::: Given records :::

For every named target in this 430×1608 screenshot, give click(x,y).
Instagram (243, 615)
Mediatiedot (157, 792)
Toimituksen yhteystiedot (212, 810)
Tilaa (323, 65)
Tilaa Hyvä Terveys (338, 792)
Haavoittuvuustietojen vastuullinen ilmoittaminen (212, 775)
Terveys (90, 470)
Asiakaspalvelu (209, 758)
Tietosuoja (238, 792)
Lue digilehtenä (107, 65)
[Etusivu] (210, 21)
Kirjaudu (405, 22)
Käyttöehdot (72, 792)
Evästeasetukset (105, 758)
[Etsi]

:::

*Task*: Reproduce the records above exactly, starting with the line that contains "Instagram (243, 615)" and ending with the last line.

*Answer to this exercise*:
Instagram (243, 615)
Mediatiedot (157, 792)
Toimituksen yhteystiedot (212, 810)
Tilaa (323, 65)
Tilaa Hyvä Terveys (338, 792)
Haavoittuvuustietojen vastuullinen ilmoittaminen (212, 775)
Terveys (90, 470)
Asiakaspalvelu (209, 758)
Tietosuoja (238, 792)
Lue digilehtenä (107, 65)
[Etusivu] (210, 21)
Kirjaudu (405, 22)
Käyttöehdot (72, 792)
Evästeasetukset (105, 758)
[Etsi]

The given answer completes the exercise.